• _Listed entries_
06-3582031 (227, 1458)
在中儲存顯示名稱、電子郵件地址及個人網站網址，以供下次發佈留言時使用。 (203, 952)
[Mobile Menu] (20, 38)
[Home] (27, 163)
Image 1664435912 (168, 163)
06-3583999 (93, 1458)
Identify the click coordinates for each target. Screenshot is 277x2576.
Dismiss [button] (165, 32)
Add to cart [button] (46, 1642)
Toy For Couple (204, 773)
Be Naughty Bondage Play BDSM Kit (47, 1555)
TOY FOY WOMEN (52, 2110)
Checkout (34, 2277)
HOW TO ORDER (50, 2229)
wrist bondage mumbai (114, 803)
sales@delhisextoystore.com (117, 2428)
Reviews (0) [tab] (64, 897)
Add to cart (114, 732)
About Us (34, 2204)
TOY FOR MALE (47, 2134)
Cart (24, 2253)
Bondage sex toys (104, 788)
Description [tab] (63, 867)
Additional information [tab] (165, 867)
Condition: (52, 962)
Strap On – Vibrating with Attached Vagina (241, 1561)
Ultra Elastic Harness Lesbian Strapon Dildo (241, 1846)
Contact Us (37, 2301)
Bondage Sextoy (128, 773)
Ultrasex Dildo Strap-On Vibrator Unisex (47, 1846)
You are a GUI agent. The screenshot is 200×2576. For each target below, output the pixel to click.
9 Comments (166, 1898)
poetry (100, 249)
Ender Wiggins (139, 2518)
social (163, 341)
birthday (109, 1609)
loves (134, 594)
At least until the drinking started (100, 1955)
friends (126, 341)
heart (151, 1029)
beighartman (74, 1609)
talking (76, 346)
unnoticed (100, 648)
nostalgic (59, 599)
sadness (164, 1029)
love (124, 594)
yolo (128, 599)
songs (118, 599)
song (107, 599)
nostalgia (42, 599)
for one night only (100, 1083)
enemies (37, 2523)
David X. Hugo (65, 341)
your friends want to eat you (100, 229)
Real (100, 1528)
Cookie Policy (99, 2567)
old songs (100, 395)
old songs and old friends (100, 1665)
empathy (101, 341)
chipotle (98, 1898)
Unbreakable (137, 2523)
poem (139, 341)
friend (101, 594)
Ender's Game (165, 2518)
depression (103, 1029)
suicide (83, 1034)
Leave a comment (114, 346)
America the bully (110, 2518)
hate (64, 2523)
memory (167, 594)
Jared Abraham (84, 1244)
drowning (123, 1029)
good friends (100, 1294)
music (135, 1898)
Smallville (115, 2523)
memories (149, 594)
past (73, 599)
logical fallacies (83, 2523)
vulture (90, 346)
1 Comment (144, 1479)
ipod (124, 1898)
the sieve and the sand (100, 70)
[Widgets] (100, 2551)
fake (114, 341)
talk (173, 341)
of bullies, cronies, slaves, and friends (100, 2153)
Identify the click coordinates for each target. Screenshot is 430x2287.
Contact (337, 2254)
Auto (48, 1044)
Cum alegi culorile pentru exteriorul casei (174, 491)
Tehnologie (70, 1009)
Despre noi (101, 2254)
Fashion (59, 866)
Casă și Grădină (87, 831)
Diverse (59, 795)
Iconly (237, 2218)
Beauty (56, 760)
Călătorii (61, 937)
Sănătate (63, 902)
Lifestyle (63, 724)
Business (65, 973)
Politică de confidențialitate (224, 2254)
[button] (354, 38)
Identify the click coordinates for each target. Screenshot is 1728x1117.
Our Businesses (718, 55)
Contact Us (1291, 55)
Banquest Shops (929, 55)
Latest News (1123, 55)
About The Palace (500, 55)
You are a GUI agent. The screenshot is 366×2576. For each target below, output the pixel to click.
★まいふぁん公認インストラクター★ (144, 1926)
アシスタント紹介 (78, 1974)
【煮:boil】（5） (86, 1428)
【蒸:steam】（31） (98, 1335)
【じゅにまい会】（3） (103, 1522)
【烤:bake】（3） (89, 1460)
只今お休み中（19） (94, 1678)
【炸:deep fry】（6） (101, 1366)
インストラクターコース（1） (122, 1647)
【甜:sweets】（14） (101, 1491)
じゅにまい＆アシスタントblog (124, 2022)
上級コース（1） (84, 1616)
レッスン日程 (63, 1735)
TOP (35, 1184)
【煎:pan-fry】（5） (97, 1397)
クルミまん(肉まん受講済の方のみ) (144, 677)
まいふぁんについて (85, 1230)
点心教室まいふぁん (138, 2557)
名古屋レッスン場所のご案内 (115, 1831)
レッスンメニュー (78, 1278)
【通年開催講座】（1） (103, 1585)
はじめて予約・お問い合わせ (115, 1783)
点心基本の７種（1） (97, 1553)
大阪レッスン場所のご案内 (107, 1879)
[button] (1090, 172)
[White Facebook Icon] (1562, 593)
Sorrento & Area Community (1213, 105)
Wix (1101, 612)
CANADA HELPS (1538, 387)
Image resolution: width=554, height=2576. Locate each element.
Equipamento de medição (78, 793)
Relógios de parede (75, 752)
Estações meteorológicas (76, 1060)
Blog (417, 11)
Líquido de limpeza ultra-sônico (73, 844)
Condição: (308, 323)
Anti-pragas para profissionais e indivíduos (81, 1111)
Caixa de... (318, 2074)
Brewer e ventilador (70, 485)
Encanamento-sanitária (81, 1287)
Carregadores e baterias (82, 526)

• _What you will do_
Up to and including the line containing "of bullies, cronies, slaves, and", please write out the listing exactly, starting from its first line.

• _Answer to the problem_
06-3582031 (227, 1458)
在中儲存顯示名稱、電子郵件地址及個人網站網址，以供下次發佈留言時使用。 (203, 952)
[Mobile Menu] (20, 38)
[Home] (27, 163)
Image 1664435912 (168, 163)
06-3583999 (93, 1458)
Identify the click coordinates for each target. Screenshot is 277x2576.
Dismiss [button] (165, 32)
Add to cart [button] (46, 1642)
Toy For Couple (204, 773)
Be Naughty Bondage Play BDSM Kit (47, 1555)
TOY FOY WOMEN (52, 2110)
Checkout (34, 2277)
HOW TO ORDER (50, 2229)
wrist bondage mumbai (114, 803)
sales@delhisextoystore.com (117, 2428)
Reviews (0) [tab] (64, 897)
Add to cart (114, 732)
About Us (34, 2204)
TOY FOR MALE (47, 2134)
Cart (24, 2253)
Bondage sex toys (104, 788)
Description [tab] (63, 867)
Additional information [tab] (165, 867)
Condition: (52, 962)
Strap On – Vibrating with Attached Vagina (241, 1561)
Ultra Elastic Harness Lesbian Strapon Dildo (241, 1846)
Contact Us (37, 2301)
Bondage Sextoy (128, 773)
Ultrasex Dildo Strap-On Vibrator Unisex (47, 1846)
You are a GUI agent. The screenshot is 200×2576. For each target below, output the pixel to click.
9 Comments (166, 1898)
poetry (100, 249)
Ender Wiggins (139, 2518)
social (163, 341)
birthday (109, 1609)
loves (134, 594)
At least until the drinking started (100, 1955)
friends (126, 341)
heart (151, 1029)
beighartman (74, 1609)
talking (76, 346)
unnoticed (100, 648)
nostalgic (59, 599)
sadness (164, 1029)
love (124, 594)
yolo (128, 599)
songs (118, 599)
song (107, 599)
nostalgia (42, 599)
for one night only (100, 1083)
enemies (37, 2523)
David X. Hugo (65, 341)
your friends want to eat you (100, 229)
Real (100, 1528)
Cookie Policy (99, 2567)
old songs (100, 395)
old songs and old friends (100, 1665)
empathy (101, 341)
chipotle (98, 1898)
Unbreakable (137, 2523)
poem (139, 341)
friend (101, 594)
Ender's Game (165, 2518)
depression (103, 1029)
suicide (83, 1034)
Leave a comment (114, 346)
America the bully (110, 2518)
hate (64, 2523)
memory (167, 594)
Jared Abraham (84, 1244)
drowning (123, 1029)
good friends (100, 1294)
music (135, 1898)
Smallville (115, 2523)
memories (149, 594)
past (73, 599)
logical fallacies (83, 2523)
vulture (90, 346)
1 Comment (144, 1479)
ipod (124, 1898)
the sieve and the sand (100, 70)
[Widgets] (100, 2551)
fake (114, 341)
talk (173, 341)
of bullies, cronies, slaves, and friends (100, 2153)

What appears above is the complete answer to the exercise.